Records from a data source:
- - -
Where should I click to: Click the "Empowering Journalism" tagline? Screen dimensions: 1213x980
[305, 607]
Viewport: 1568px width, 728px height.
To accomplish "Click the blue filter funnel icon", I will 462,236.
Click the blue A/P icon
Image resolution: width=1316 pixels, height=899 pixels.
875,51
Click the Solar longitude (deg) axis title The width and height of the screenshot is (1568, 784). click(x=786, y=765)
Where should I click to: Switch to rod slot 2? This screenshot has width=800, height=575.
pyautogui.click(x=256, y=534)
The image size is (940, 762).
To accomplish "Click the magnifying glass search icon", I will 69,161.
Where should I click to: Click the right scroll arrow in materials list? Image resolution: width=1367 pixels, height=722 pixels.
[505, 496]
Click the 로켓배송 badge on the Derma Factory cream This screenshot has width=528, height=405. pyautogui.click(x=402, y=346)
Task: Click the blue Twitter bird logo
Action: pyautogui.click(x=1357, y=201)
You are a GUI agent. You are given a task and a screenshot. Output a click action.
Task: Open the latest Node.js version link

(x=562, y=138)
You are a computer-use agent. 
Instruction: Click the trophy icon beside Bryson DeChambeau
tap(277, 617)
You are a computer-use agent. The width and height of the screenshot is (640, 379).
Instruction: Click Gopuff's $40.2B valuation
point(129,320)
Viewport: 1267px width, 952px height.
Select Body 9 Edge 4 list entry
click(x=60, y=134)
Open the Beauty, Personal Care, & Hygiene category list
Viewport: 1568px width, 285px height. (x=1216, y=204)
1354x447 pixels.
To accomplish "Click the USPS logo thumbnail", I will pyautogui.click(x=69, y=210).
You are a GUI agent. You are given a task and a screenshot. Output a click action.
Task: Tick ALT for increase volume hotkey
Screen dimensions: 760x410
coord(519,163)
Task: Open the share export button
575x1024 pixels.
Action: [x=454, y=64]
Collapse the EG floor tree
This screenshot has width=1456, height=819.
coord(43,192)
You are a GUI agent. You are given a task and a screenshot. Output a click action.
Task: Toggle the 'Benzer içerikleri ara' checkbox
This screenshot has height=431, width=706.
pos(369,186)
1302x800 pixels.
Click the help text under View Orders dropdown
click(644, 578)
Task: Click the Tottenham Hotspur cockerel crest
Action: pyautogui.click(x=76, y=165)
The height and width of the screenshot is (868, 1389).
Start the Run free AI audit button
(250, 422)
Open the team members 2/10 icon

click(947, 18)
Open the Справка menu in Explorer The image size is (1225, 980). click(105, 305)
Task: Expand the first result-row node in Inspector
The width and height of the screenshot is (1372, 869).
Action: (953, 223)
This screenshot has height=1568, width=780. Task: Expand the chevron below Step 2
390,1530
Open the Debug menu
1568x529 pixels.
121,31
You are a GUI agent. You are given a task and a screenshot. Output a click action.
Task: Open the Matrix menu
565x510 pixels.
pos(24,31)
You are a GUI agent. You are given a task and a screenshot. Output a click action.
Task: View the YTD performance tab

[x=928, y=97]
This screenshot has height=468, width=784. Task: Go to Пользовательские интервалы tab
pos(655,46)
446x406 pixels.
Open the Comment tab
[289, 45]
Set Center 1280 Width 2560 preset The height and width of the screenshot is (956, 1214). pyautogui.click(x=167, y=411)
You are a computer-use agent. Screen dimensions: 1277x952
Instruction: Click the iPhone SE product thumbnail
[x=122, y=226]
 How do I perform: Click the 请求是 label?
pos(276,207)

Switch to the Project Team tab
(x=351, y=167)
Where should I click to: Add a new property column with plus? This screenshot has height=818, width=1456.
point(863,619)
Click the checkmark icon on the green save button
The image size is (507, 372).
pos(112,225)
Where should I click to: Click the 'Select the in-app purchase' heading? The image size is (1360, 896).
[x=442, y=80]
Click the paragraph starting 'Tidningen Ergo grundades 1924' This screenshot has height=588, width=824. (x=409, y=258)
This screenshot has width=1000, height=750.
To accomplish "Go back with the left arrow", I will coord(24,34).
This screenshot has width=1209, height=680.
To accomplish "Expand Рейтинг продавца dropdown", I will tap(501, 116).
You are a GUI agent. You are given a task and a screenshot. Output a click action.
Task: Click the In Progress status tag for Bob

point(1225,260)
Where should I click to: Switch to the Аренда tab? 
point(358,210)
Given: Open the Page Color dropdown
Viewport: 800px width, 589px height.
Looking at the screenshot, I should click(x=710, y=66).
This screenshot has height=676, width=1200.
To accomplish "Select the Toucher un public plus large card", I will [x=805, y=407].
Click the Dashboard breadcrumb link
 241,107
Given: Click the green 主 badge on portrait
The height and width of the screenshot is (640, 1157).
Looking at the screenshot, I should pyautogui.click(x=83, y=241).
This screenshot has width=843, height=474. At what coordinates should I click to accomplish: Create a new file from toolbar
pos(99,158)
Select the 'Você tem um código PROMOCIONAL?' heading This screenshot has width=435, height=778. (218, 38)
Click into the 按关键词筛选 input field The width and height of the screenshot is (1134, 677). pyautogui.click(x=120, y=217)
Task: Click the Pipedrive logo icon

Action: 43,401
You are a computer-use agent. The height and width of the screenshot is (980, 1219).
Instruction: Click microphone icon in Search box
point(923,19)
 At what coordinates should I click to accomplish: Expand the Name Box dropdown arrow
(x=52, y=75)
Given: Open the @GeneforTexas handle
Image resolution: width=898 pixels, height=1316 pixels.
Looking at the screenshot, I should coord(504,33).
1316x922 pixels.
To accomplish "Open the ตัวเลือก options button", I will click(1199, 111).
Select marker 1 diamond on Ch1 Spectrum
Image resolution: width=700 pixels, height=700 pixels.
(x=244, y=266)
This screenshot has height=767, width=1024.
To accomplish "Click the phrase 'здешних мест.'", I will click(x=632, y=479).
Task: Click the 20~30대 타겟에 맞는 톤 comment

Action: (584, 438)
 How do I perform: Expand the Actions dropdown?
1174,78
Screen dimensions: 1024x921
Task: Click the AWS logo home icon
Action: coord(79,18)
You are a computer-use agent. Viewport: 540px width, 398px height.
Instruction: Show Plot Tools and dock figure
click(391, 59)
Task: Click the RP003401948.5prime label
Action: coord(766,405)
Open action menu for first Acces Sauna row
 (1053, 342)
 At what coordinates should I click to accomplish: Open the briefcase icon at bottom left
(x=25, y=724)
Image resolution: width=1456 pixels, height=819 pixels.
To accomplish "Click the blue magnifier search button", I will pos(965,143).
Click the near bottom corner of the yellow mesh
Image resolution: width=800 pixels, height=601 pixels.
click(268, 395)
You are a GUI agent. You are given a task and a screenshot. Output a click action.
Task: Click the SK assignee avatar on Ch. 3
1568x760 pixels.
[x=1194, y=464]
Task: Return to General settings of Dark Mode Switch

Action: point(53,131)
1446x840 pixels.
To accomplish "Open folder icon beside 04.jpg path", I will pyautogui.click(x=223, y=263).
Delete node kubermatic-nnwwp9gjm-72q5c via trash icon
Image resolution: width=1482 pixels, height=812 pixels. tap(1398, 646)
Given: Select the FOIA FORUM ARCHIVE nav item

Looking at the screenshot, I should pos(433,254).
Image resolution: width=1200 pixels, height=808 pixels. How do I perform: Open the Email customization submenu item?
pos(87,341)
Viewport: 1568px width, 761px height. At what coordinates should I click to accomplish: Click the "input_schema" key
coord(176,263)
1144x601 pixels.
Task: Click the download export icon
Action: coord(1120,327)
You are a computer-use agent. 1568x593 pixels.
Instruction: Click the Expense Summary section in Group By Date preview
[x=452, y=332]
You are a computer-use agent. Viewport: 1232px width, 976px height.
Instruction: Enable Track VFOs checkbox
- - -
§ Your instructions
Reproduce the records word for word, starting at the line holding "Delete node kubermatic-nnwwp9gjm-72q5c" and ending at their last line, both included.

§ Finished task
Delete node kubermatic-nnwwp9gjm-72q5c via trash icon
Image resolution: width=1482 pixels, height=812 pixels. tap(1398, 646)
Given: Select the FOIA FORUM ARCHIVE nav item

Looking at the screenshot, I should pos(433,254).
Image resolution: width=1200 pixels, height=808 pixels. How do I perform: Open the Email customization submenu item?
pos(87,341)
Viewport: 1568px width, 761px height. At what coordinates should I click to accomplish: Click the "input_schema" key
coord(176,263)
1144x601 pixels.
Task: Click the download export icon
Action: coord(1120,327)
You are a computer-use agent. 1568x593 pixels.
Instruction: Click the Expense Summary section in Group By Date preview
[x=452, y=332]
You are a computer-use agent. Viewport: 1232px width, 976px height.
Instruction: Enable Track VFOs checkbox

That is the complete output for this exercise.